Il lui prit des mains la tasse de thé qu’elle portait à ses lèvres et la replaça sur sa soucoupe.
— Permets-moi de commencer tout de suite.
Great Urswick, Cumbria
La police avait transporté Tim directement à l’hôpital de Keswick. L’ambulance qu’ils avaient appelée par radio était arrivée en quelques minutes. Manette avait insisté pour monter à l’arrière avec lui. Si elle ignorait la gravité de son état et ses perspectives de guérison, elle était sûre d’une chose : il avait besoin d’avoir quelqu’un à côté de lui qui remplace ses parents et pour l’instant la personne la plus proche, c’était elle. Un raisonnement à la Manette.
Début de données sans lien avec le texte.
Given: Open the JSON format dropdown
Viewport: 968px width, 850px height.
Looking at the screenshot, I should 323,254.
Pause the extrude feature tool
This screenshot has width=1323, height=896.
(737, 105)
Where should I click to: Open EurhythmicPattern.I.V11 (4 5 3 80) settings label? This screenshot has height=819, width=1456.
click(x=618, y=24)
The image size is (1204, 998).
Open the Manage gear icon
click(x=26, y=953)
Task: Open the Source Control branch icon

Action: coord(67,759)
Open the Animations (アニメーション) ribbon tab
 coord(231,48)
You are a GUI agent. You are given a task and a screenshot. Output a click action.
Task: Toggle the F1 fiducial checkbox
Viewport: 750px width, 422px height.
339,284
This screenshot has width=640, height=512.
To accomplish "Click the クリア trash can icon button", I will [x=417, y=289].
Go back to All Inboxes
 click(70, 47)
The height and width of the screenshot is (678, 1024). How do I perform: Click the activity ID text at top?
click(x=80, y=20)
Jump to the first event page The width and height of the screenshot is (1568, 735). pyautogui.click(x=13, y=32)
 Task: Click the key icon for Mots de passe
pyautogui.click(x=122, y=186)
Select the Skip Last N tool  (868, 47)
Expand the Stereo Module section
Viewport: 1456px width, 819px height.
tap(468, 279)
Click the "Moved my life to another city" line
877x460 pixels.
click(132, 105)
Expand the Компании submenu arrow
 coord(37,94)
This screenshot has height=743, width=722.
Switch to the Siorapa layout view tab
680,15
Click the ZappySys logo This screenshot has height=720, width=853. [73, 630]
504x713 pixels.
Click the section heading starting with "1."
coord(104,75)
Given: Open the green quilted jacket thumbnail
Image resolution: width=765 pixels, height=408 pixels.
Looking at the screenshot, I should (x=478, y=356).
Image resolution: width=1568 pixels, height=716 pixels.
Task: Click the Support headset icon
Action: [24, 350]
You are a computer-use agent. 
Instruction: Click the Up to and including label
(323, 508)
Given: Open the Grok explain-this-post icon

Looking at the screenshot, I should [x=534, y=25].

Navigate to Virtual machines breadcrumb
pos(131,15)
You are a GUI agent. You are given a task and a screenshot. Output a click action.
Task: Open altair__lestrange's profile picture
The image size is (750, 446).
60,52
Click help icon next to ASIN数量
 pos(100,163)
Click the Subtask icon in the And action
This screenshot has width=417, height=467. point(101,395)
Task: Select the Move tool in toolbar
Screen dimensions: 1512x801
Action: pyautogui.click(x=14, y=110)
Lorsque les flics avaient débarqué, Manette, assise sur le lit, avait la tête de Tim sur ses genoux. Freddie tournicotait dans la pièce à croire qu’il espérait mettre la main au collet des pornographes – envolés depuis longtemps. Il cherchait aussi des preuves de ce qui s’était déroulé entre ces murs. La caméra avait disparu, ainsi que toute trace d’ordinateur, mais, dans leur hâte, les autres membres de l’équipe de tournage avaient oublié un veston avec un portefeuille et un sac à main contenant un passeport. Il y avait aussi un coffre-fort. Qui sait ce qu’il y avait à l’intérieur ? songea Manette. La police ne tarderait pas à le découvrir.
Tim prononça deux phrases à peine compréhensibles. « Il avait promis » et « Tu diras rien, dis ». Il n’avait pas répondu quand elle lui avait demandé qui lui avait promis quoi. Quant au « Tu diras rien », ce n’était pas sorcier de deviner le sens de cette injonction. Manette avait posé sa main sur sa tête – cheveux trop longs, gras, d’enfant négligé – et répété : « T’inquiète pas, Tim. T’inquiète pas. »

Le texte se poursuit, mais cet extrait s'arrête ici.